Фрагмент документа -

Напротив, в случае с интерпретацией Дугина мы имеем дело с невоздержанным, легковерным и непритязательным чтением, довольствующимся интеллектуальным воображением, разыгравшимся на основе первых, самых общих и неотрефлексированных ассоциаций. Более того, квази-метафоричность, иррациональность и суггестивность хайдеггеровского языка лишь развязывает Дугину руки – он практически не использует имеющуюся интерпретативную литературу (в книгах о Хайдеггере мы почти не находим ссылок на вторичные источники), вольно переводит и произвольно толкует термины.
В результате дугинская интерпретация движется преимущественно по своей траектории, затрагивая мысль Хайдеггера в самом общем, приблизительном, а порой и искажающем суть дела смысле. Подчёркнуто ангажированная интерпретация Дугина в гораздо большей степени пытается превратить философию Хайдеггера в очередное подтверждение его собственных идей и концепций, чем понять и аутентично разъяснить смысл философии Хайдеггера.

Апология и сакрализация войны

Наиболее ярким примером (и подтверждением) тому является интерпретация «четверицы» (Geviert), где имеющее подчёркнуто метафорическое и потому метонимичное слово “Streit” переводится Дугиным как «война» и интерпретируется политологически, а именно – в контексте неоевразийства как его собственной версии четвёртой политической теории.

Содержимое набора данных -
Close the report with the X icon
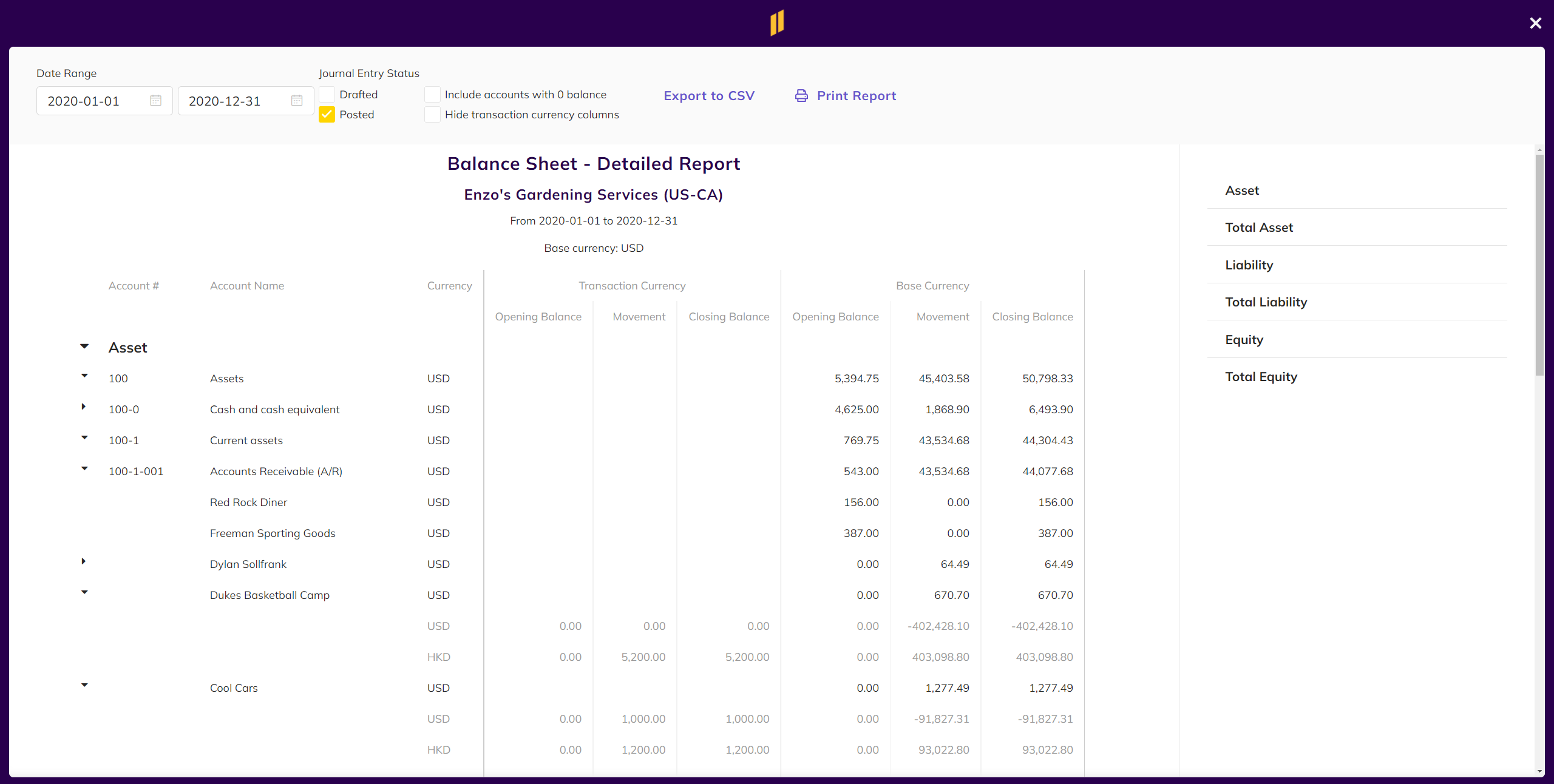Screen dimensions: 1554x784 click(x=1535, y=23)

Инструкции к заданиям -
(1) Каким словом Дугин переводит немецкое “Streit”, согласно фрагменту документа?
(2) Выпишите из фрагмента документа часть, которая начинается со слов, содержащих «Наиболее ярким примером», и заканчивается словами «четвёртой политической теории.».
Приведённые материалы самостоятельны и с фрагментом документа не связаны.

Ответы к заданиям -
(1) Словом «война».

(2)
Наиболее ярким примером (и подтверждением) тому является интерпретация «четверицы» (Geviert), где имеющее подчёркнуто метафорическое и потому метонимичное слово “Streit” переводится Дугиным как «война» и интерпретируется политологически, а именно – в контексте неоевразийства как его собственной версии четвёртой политической теории.